### Given request 1
According to the data recovery text, how long can the traditional recovery process take?
### Given request 2
Quote the data recovery text word for word, starting with "Traditional recovery processes typically" and going on through "the backup period.".

### Excerpted text
Traditional recovery processes typically provide for periodic copying of critical data in the environment to a magnetic tape. The magnetic tapes may be stored on-site or at an off-site facility. In the event a recovery is required, the tapes must be located and the data is copied from the magnetic tape onto disk drives. The baseline of data that was restored is then updated with incremental backup tapes that were made throughout the course of the backup period.

Under current conditions, the traditional recovery processes are inadequate because of the amount of time required to locate the proper tapes, and, in some cases, to ship the tapes from an off-site facility, as well the time required for restoration or copying of tape data from magnetic tape onto disk. The process can take up to 48 hours, and by the time the business applications are run and resynchronized with each other, total elapsed time can be even longer.

SUMMARY

In some embodiments, a system for replicating data is provided that includes a production replication database instance configured to communicate with a delayed replication database instance. The production replication database instance is configured on a first periodic schedule to receive updated information regarding components accessible via a network by the production replication database instance. The delayed replication database instance is configured on a second periodic schedule that is less frequent than the first periodic schedule to receive updated information regarding the components. The updated information in the delayed replication database instance can be designated to be replicated via the network to replace the updated information at the production replication database instance.

### Data entries
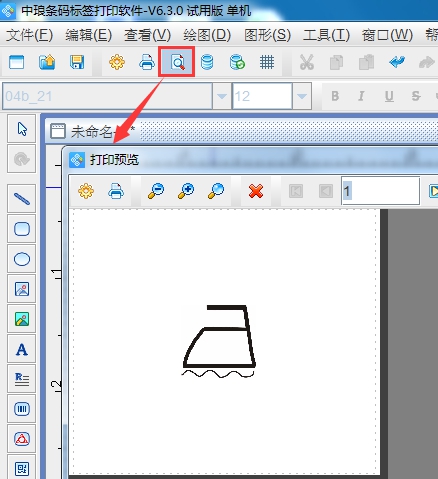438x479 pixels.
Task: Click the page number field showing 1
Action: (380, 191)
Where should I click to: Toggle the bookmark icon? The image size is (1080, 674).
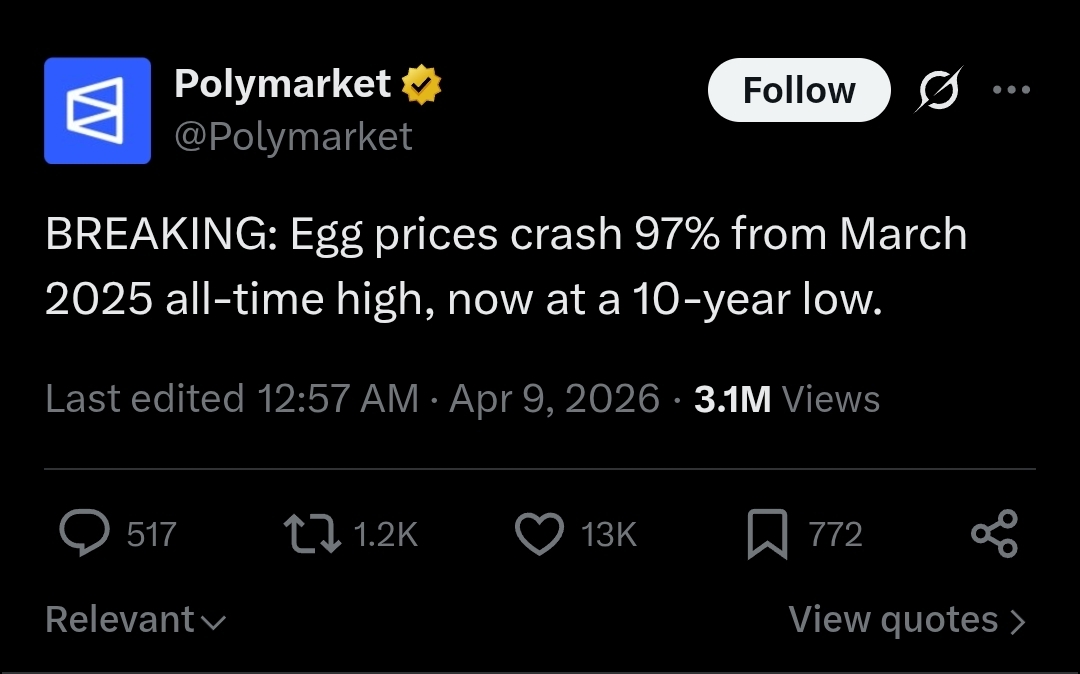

---

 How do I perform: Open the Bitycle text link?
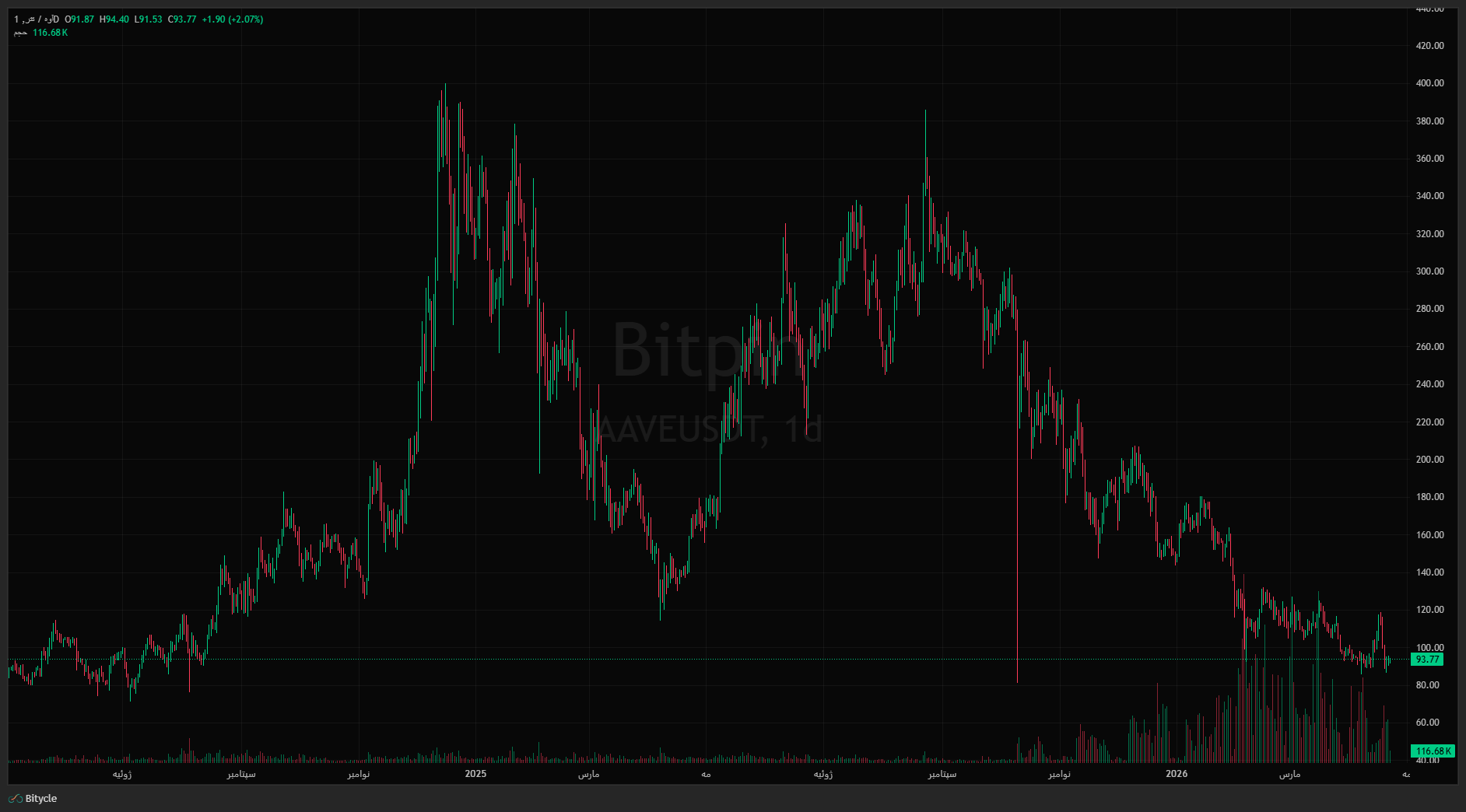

### Correct output 1
Up to 48 hours.

### Correct output 2
Traditional recovery processes typically provide for periodic copying of critical data in the environment to a magnetic tape. The magnetic tapes may be stored on-site or at an off-site facility. In the event a recovery is required, the tapes must be located and the data is copied from the magnetic tape onto disk drives. The baseline of data that was restored is then updated with incremental backup tapes that were made throughout the course of the backup period.